# [PROBLEM DESCRIPTION]
Edit the policy excerpt from the words "We will support" through the words "fairly and progressively.", replacing "manufacturing" with "the food and drink sector".

# [EXCERPT PROVIDED]

■ ■ ■ ■ ■

Our employability services will focus on improving individual skills and confidence, and on helping people into productive employment. We will promote greater gender equality in the workplace and we will build on the approach that means that Scotland already has one of the highest female employment rates anywhere in the European Union, with greater support for people who are returning to work after maternity leave and increased efforts to tackle the pay gap. We will also build on the success that we have seen over the past 12 months in setting out action to extend even further payment of the real living wage.
We will support internationalisation and innovation as the bedrock of a successful modern economy. We will publish an action plan for manufacturing and a new trade and investment strategy to grow our exports and maintain our position as a leading destination for inward investment. Indeed, it is precisely because we need to strengthen the global links that are so vital to economic growth that we plan to reduce air passenger duty.
Our review of business rates will ensure that Scotland continues to have a competitive business tax environment, and we will set out how we will use new powers over tax fairly and progressively.
We will also continue our strong investment in infrastructure. By the end of this year, the new Queensferry crossing will be completed. Work on dualling the A9 has begun. We will also see major investment in the Aberdeen bypass, the central Scotland motorway network and rail services between our major cities.
We will boost house building even further with our commitment to building 50,000 affordable homes by the end of the next parliamentary session, backed by investment of more than £3 billion. Of course, we will also continue to help people into home ownership through our successful shared equity schemes.
Let me make it clear that our most transformational infrastructure investment in the next parliamentary session will not be in a bridge or a road; it will be in our investment to transform early years education and childcare by providing parents with 30 hours a week of Government-funded childcare. That is double the current provision; it will enable parents to return to work, to pursue their careers, and to know that their children are being well cared for, well educated and given the best start in life. As I have made clear previously, as we extend childcare, we will focus as much on quality as on quantity, with investment in teaching skills—especially in our most deprived areas—as well as in bricks and mortar.

■ ■ ■ ■ ■

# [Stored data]
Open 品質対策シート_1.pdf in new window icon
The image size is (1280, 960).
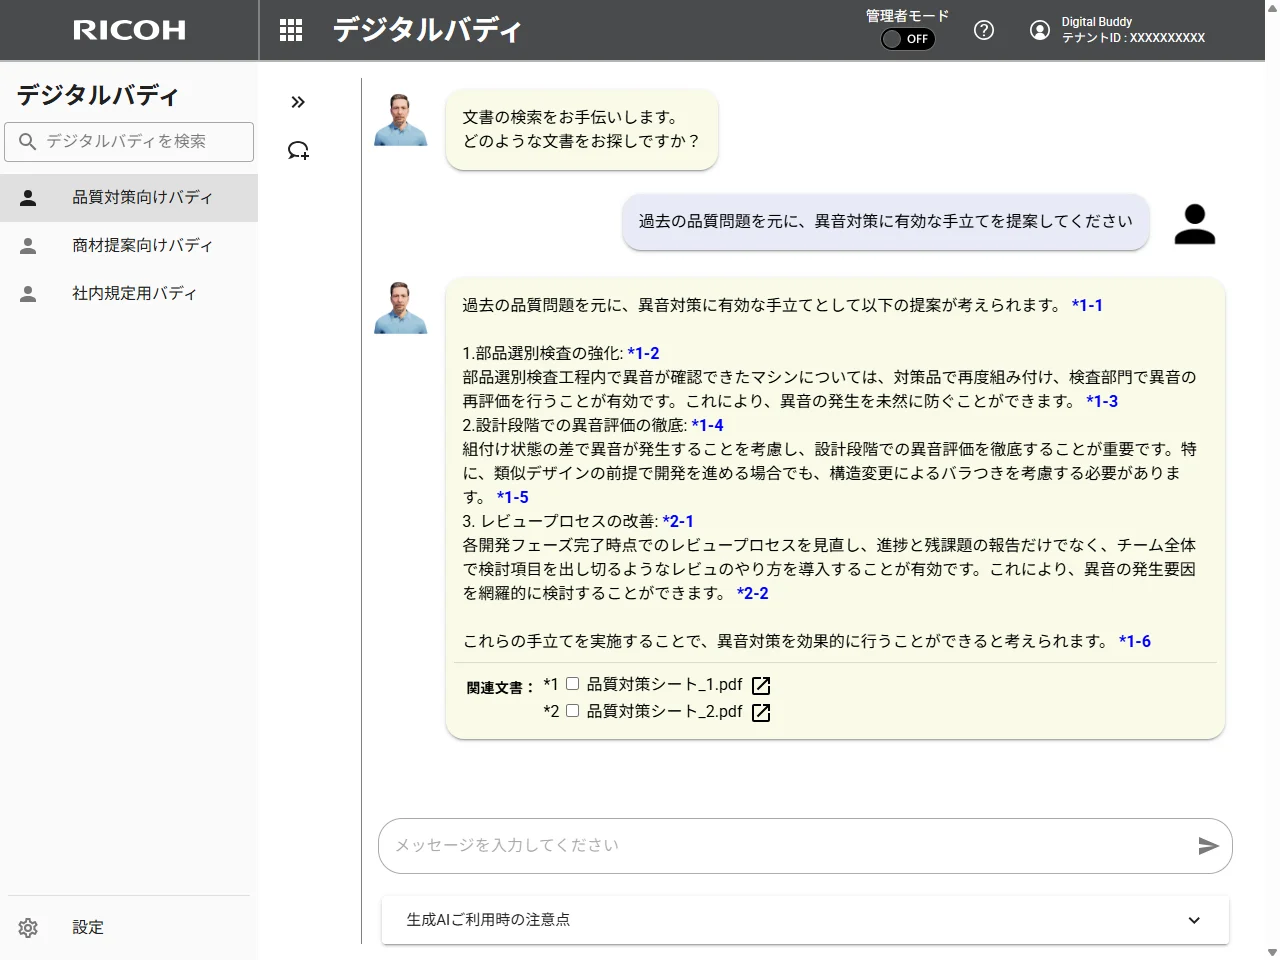tap(761, 686)
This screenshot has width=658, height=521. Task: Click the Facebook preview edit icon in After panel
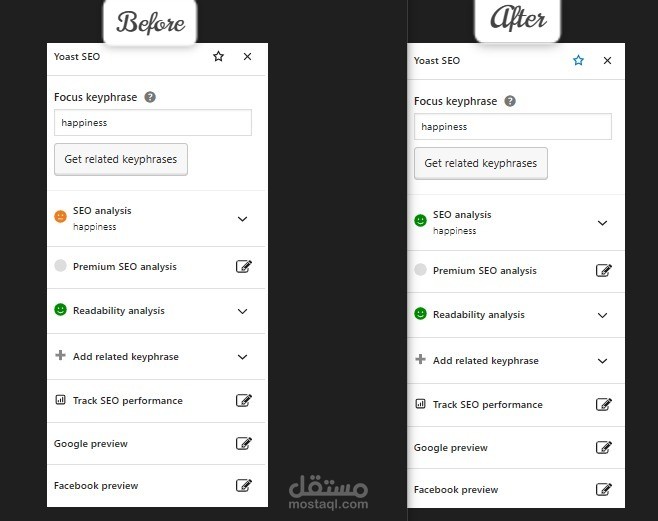click(603, 489)
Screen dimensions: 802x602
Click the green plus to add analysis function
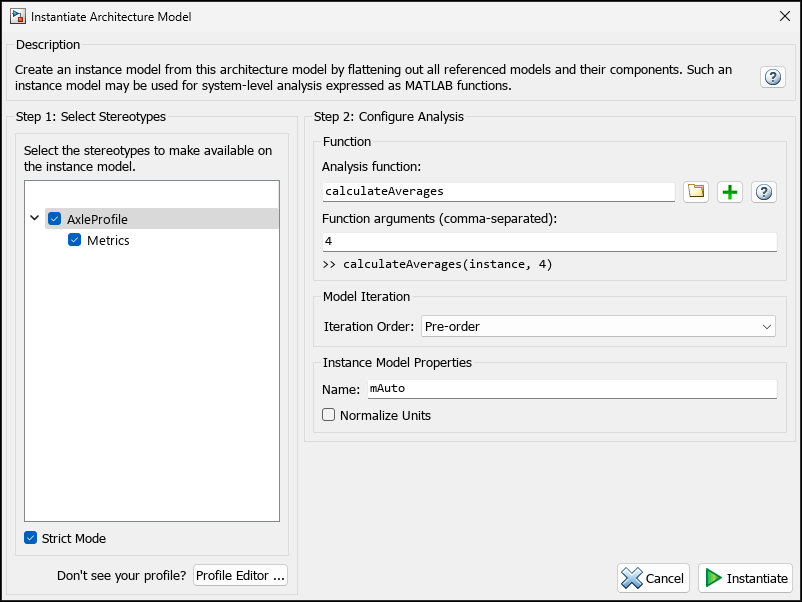click(x=730, y=191)
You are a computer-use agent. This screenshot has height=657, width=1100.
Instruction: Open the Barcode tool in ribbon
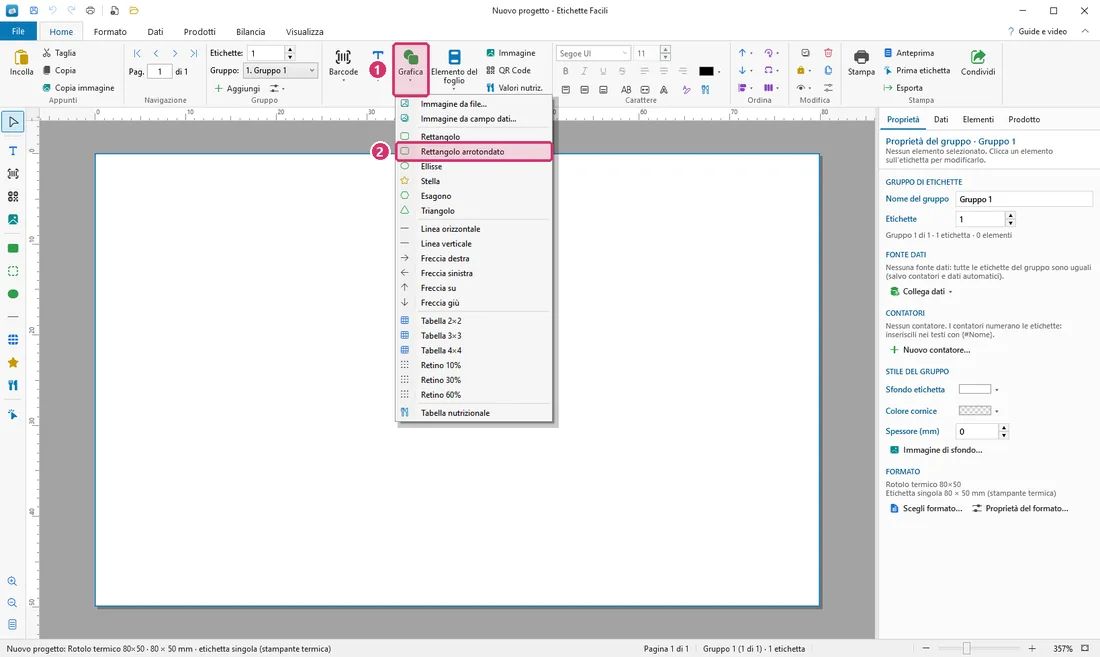tap(343, 63)
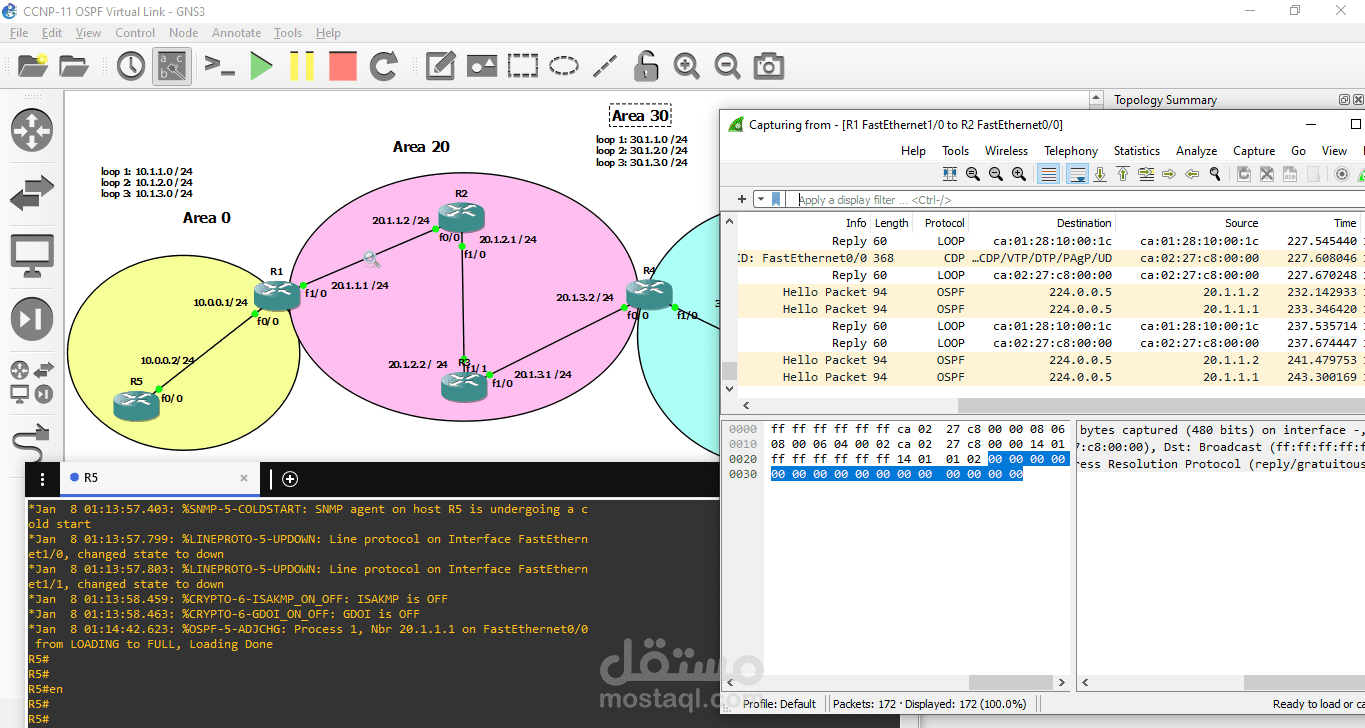This screenshot has height=728, width=1365.
Task: Stop all nodes with red square
Action: [342, 67]
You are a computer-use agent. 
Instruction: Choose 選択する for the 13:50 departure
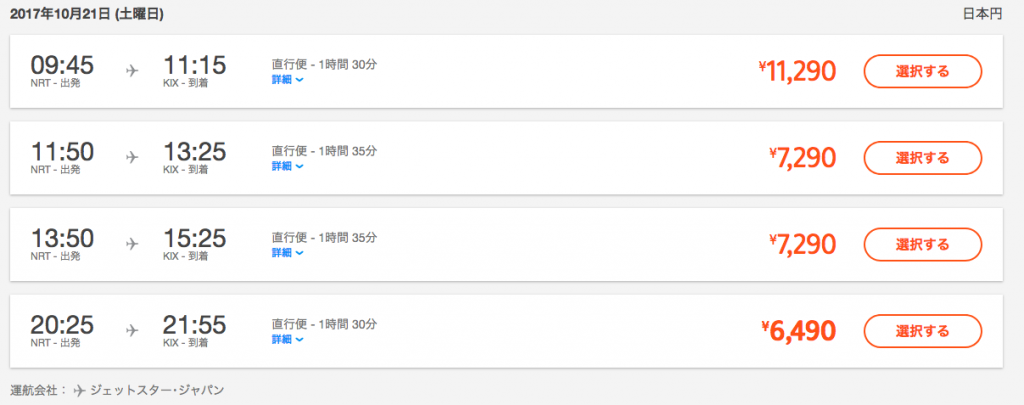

■ ■ ■ ■ ■

# [SOLUTION FOR THIS TASK]
We will support internationalisation and innovation as the bedrock of a successful modern economy. We will publish an action plan for the food and drink sector and a new trade and investment strategy to grow our exports and maintain our position as a leading destination for inward investment. Indeed, it is precisely because we need to strengthen the global links that are so vital to economic growth that we plan to reduce air passenger duty.
Our review of business rates will ensure that Scotland continues to have a competitive business tax environment, and we will set out how we will use new powers over tax fairly and progressively.